■ **Your objective**:
Please return the lines below verbatim, beginning at the one that has "Click the rightmost" and stopping after the one that has "Given: Close the New dialog with red X", and add no other lines.
- - - - -
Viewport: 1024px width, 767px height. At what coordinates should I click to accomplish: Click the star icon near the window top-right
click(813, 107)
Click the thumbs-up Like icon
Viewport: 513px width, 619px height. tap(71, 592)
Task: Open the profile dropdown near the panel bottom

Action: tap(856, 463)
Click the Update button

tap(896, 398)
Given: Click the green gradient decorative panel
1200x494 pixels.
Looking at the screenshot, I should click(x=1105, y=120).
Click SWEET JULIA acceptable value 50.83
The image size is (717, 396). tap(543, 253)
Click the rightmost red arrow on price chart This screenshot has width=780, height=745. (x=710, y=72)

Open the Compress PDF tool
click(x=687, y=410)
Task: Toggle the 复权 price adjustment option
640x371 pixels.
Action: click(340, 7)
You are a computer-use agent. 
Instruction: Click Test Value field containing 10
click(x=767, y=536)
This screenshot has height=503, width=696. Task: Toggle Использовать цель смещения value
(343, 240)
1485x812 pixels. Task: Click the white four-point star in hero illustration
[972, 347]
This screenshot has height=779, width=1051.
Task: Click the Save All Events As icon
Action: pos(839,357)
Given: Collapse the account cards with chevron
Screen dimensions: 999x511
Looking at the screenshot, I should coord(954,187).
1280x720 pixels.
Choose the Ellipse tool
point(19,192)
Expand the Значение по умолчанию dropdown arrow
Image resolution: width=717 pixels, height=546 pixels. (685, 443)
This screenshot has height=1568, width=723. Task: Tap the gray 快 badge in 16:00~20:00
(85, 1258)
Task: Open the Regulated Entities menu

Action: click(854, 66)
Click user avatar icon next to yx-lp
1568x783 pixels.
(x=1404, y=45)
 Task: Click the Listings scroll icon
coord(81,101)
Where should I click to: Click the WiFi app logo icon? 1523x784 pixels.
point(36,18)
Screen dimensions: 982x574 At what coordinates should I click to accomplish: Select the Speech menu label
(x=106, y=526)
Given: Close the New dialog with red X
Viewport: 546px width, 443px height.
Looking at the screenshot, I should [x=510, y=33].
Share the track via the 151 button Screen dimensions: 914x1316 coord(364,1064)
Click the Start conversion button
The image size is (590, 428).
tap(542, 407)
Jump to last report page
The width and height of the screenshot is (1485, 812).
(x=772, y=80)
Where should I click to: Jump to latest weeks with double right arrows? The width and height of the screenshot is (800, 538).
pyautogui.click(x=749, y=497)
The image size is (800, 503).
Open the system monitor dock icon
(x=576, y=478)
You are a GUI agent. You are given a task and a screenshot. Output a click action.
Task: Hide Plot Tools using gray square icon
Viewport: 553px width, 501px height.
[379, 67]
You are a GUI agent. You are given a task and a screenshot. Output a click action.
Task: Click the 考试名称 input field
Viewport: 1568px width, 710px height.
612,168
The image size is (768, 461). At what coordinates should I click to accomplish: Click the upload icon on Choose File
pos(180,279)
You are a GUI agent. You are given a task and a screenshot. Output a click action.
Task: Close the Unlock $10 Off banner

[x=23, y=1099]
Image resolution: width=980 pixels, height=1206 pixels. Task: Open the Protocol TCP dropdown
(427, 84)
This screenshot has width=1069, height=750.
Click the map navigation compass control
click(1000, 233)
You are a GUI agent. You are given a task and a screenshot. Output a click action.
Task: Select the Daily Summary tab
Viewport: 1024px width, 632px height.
- - - - -
■ **Written solution**:
Click the rightmost red arrow on price chart This screenshot has width=780, height=745. (x=710, y=72)

Open the Compress PDF tool
click(x=687, y=410)
Task: Toggle the 复权 price adjustment option
640x371 pixels.
Action: click(340, 7)
You are a computer-use agent. 
Instruction: Click Test Value field containing 10
click(x=767, y=536)
This screenshot has height=503, width=696. Task: Toggle Использовать цель смещения value
(343, 240)
1485x812 pixels. Task: Click the white four-point star in hero illustration
[972, 347]
This screenshot has height=779, width=1051.
Task: Click the Save All Events As icon
Action: pos(839,357)
Given: Collapse the account cards with chevron
Screen dimensions: 999x511
Looking at the screenshot, I should coord(954,187).
1280x720 pixels.
Choose the Ellipse tool
point(19,192)
Expand the Значение по умолчанию dropdown arrow
Image resolution: width=717 pixels, height=546 pixels. (685, 443)
This screenshot has height=1568, width=723. Task: Tap the gray 快 badge in 16:00~20:00
(85, 1258)
Task: Open the Regulated Entities menu

Action: click(854, 66)
Click user avatar icon next to yx-lp
1568x783 pixels.
(x=1404, y=45)
 Task: Click the Listings scroll icon
coord(81,101)
Where should I click to: Click the WiFi app logo icon? 1523x784 pixels.
point(36,18)
Screen dimensions: 982x574 At what coordinates should I click to accomplish: Select the Speech menu label
(x=106, y=526)
Given: Close the New dialog with red X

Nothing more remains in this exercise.